When it comes to market turbulence, there's war, there's revolution... and then there's George Bush. As the President stumbled through his State of the Union address , the oil price staged its biggest one-day rise in a long time. Madness - Mr Bush's "new" energy strategy crumbles under the most basic cross-examination. A non-event - one more in a succession of the US's broken energy promises.
Tuesday's speech was trumpeted as the "greening" of Mr Bush. For the first time ever, the President finally accepted global warming. I guess cycling in his shorts in early January had brought home reality even to him. But he made only two concrete proposals - both of which are dubious.
A plan to double the US petroleum stockpile was what caused the dramatic market move - but don't get excited. The President gave himself until 2027 to accomplish this, and if he had really been in earnest, surely even he would have used recent dips to do some bargain hunting - rather than "go public". Anyway, an effective buffer against spikes in the oil market requires multilateral action among all large global consumers. Not a Bush speciality.
The second proposal was even more esoteric.

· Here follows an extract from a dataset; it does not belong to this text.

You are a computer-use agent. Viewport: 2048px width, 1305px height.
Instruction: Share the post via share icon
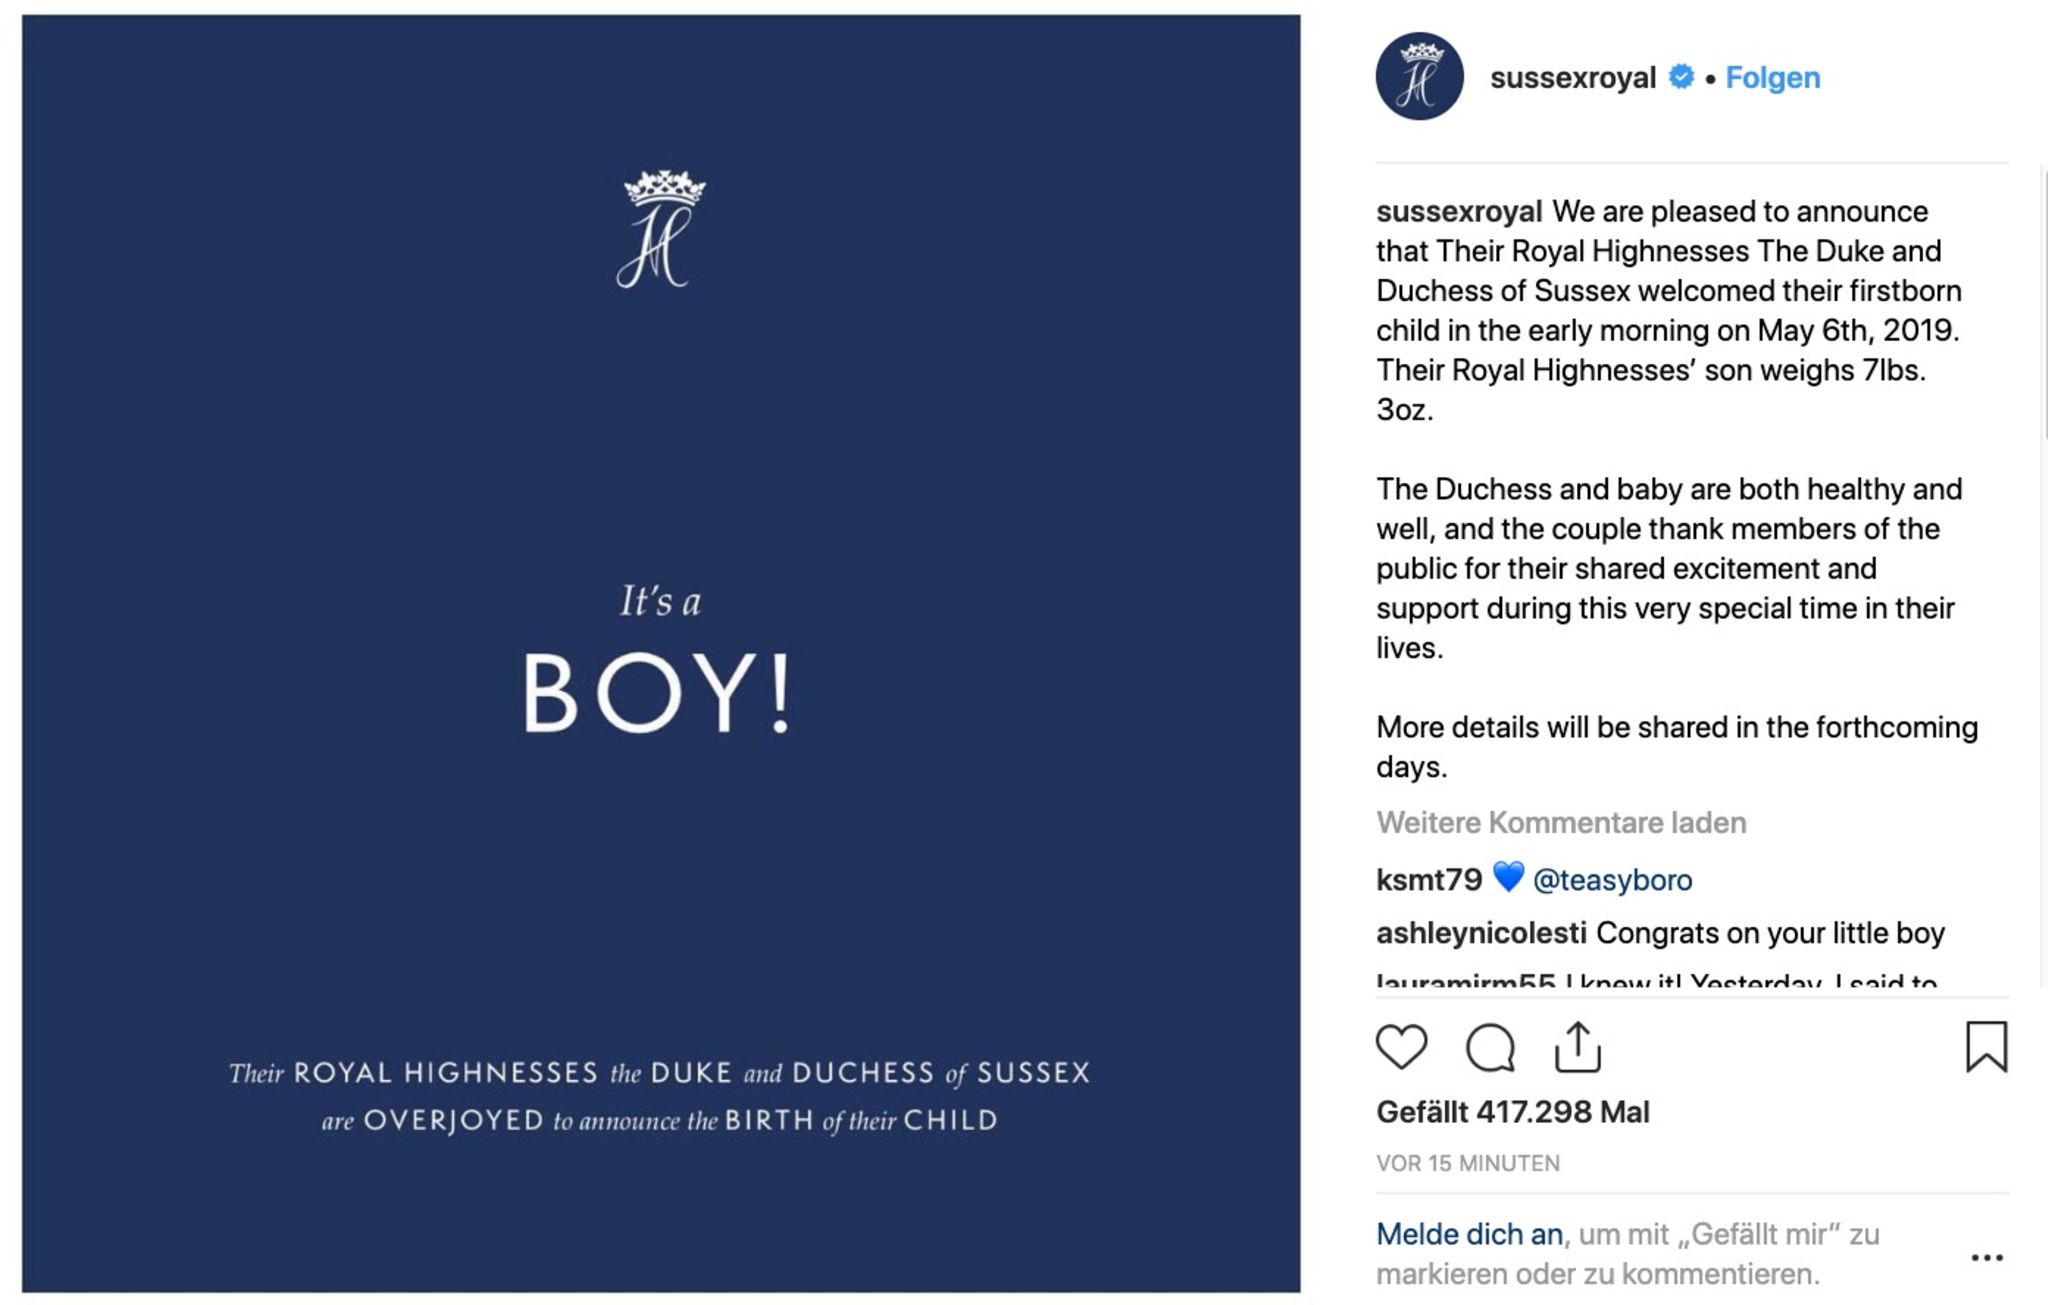[1578, 1047]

US cars and trucks currently burn four billion gallons of non-gasoline fuel. Mr Bush announced he wanted this to increase to 35 billion gallons by 2017, with 14 billion coming from a massive increase in the use of ethanol fuel from corn (from where the other 21 billion will magically appear, he did not share with us).
Now, the ethanol option is certainly attractive. A few weeks ago I was in Brazil (where global warming is being blamed for their worst summer on record) and no other country on this planet is a better advertisement for how ethanol can work. Some 80 per cent of cars sold can now run on ethanol, and it is thought to account for nearly 40 per cent of all fuel consumption.
But "doing a Brazil", unfortunately, is not a realistic option for the US. With the current technology, it simply cannot represent more than a tiny percentage of consumption. Barely 0.5 per cent of US gas stations currently sell ethanol fuel, and even at that measly level, ethanol takes up an astonishing 20 per cent of US corn production.
Sadly, I fear, Mr Bush's espousal of this dream has more to do with all those nice subsidies for US farmers/mid-west voters, so typical of America's pork-barrel politics.
If the US really wanted to increase ethanol use, it should dramatically increase imports from Brazil (currently subject to a tariff of 54 cents a gallon). But then again that would not help America's obsession - energy independence. It certainly is a bizarre world where the US is utterly dependent for its core fuel on the likes of Venezuela and the strife-torn Middle East. But what have Americans actually done about this?
Nearly every State of the Union address since the 1973 oil price shock has had some energy waffle, and things have gone from bad to worse. Oil imports then were 35 per cent of consumption. After the ensuing years of crisis, President Carter pledged: "This nation will never use more foreign oil than we did in 1977 - never." Err - wrong! By 1980, imports were up to 40.5 per cent. Subsequent energy policy initiatives have failed, and failed again. When Mr Bush took office in January 2001, the figure stood at 58 per cent. He started talking about cutting this soon after. It is now 66 per cent.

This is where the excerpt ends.